Oslo From The Air: An IslandThe Red River at Oslo has turned many rural homes into islands and it's made it difficult for some to get to and from their homes. The river is sitting 37.79 feet there now just short of last year's 38.19 foot record. It could stay that way for a week or more.
Like any other day Brad Johnson is heading to his house, just 3 miles east or Oslo. But today is different. He's floating over the road in a boat in stead of rolling in a truck. That's because his house is one of seven in rural Oslo that's now an island home thanks to the rising river.
Brad Johnson: "I knew I bought my home in the flood zone, it really doesn't bother me too much."
This is the second year in a row his rural home has become an island paradise. This is what his front yard looks like today, not the usual farm land. Johnson says he knew it was coming.

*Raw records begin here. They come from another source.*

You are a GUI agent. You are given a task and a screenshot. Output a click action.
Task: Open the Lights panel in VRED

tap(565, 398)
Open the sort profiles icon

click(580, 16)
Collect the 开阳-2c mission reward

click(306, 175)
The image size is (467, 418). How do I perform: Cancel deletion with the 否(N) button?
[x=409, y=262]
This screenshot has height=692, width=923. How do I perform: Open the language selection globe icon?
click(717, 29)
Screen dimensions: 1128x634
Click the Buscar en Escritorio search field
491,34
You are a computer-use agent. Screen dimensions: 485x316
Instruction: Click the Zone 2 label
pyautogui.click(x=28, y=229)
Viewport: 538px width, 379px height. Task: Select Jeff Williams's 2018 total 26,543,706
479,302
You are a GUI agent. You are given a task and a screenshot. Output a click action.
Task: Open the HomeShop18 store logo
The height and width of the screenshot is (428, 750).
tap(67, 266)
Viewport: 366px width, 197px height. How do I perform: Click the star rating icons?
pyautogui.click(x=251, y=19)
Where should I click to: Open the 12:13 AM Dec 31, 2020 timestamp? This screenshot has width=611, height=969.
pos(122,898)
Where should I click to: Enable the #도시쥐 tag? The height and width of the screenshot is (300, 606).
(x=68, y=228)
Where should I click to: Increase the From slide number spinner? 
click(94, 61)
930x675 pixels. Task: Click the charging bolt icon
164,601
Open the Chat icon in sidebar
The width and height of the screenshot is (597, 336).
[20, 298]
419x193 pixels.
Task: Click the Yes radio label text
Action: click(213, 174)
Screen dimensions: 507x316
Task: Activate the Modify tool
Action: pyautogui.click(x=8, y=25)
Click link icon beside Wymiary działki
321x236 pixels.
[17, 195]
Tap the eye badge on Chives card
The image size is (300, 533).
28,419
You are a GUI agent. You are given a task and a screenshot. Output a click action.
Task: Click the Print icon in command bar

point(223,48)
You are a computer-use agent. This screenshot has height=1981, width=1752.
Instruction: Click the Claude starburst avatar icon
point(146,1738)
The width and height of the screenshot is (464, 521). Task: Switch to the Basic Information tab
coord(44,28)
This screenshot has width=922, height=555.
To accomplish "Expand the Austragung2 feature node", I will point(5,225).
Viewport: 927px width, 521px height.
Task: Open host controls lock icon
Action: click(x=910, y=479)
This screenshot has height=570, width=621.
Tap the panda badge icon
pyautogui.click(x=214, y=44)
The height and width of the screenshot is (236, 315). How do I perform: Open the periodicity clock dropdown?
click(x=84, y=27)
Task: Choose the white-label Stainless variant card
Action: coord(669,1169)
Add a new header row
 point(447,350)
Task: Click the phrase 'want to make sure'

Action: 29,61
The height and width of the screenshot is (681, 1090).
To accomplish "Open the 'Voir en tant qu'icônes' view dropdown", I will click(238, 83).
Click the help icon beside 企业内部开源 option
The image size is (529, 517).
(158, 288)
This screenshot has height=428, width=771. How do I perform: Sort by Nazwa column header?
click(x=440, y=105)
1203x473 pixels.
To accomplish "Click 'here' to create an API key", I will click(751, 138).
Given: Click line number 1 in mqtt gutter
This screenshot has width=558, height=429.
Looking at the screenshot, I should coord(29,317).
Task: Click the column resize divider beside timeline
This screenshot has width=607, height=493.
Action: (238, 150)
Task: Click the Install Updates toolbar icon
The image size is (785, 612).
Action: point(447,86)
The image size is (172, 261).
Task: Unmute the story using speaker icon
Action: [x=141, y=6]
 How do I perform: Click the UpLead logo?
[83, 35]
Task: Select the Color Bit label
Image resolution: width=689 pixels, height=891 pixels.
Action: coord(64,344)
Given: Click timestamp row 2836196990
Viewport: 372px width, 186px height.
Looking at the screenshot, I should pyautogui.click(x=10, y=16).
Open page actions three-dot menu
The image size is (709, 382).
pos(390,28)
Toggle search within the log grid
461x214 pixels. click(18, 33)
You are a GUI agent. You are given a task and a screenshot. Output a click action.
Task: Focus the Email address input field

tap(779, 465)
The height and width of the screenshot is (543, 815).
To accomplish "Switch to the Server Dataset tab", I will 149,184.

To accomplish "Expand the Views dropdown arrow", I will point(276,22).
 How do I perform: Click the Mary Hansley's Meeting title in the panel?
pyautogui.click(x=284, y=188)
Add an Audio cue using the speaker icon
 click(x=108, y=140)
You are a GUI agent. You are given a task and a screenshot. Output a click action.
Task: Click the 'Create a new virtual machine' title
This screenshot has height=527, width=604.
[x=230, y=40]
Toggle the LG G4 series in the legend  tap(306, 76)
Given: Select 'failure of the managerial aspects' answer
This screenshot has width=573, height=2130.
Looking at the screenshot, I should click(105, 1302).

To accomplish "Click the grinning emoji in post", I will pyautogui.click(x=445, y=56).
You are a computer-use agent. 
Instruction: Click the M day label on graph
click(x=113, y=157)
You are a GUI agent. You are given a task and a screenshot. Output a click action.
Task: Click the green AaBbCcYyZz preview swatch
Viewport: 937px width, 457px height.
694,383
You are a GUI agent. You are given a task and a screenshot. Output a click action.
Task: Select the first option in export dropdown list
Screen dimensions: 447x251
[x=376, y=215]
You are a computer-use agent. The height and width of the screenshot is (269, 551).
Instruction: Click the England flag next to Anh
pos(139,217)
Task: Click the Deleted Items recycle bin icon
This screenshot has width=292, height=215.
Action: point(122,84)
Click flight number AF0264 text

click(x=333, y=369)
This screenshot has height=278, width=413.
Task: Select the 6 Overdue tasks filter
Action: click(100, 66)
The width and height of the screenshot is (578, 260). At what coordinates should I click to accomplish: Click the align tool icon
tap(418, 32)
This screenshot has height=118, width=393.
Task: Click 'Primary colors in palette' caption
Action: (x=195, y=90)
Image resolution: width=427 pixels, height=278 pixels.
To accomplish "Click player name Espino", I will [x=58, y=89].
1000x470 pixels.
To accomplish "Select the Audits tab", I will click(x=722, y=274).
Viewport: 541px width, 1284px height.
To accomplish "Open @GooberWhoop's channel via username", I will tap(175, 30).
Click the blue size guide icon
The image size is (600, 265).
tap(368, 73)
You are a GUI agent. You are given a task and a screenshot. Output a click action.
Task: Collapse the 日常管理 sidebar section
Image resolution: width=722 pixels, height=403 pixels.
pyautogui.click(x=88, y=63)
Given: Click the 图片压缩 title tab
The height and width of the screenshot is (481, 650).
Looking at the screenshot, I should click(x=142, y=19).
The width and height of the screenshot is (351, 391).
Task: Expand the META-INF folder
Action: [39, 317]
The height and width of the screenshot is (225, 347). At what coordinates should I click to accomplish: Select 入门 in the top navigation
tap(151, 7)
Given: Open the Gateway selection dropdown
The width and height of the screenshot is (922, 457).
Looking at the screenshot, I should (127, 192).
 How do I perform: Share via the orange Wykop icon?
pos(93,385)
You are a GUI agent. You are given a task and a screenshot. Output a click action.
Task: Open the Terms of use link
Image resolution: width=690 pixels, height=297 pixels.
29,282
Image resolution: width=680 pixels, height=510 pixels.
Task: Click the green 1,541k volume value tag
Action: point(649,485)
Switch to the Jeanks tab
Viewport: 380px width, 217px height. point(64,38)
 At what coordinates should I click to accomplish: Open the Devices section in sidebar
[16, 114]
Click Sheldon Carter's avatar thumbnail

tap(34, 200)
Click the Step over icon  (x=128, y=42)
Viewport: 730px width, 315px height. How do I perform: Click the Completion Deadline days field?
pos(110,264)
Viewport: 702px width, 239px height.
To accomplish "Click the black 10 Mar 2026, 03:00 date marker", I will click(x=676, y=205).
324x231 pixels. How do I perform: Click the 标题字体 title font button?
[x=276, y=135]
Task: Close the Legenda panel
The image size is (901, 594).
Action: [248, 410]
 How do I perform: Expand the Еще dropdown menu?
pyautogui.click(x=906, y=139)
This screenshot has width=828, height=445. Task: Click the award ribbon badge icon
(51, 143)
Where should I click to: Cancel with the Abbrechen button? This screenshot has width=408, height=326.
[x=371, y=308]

Brad Johnson: "Last year we didn't have any power, make sure there's enough gas, generators are ready to go, all pumps are going, and keep a lot of food and water. That's about it."
The good news for Brad Johnson is this year is the water is six inches lower than last year. But it's still right up to the edge of his dike where I'm standing now. And out there in some spots it's more than four feet deep.
Floating over the farmland you can see Brad's house isn't the only island home. His neighbor Tim Solem is facing much of the same. His house has been this way since late last week.
Tim Solem: "It's a little bit of an inconvenience, you can't drive in or out of your own house, but we make the best of it and cruise around in our boats."
It's not just Solem who's up to his neck in water this year. These deer don't seem to like it too much either, but Solem says it's part of living here and you grow to expect it.
Tim Solem: "It's not that bad, we try to have fun with it, I have to take some time off from work."
The water is expected to remain high in Oslo through the weekend.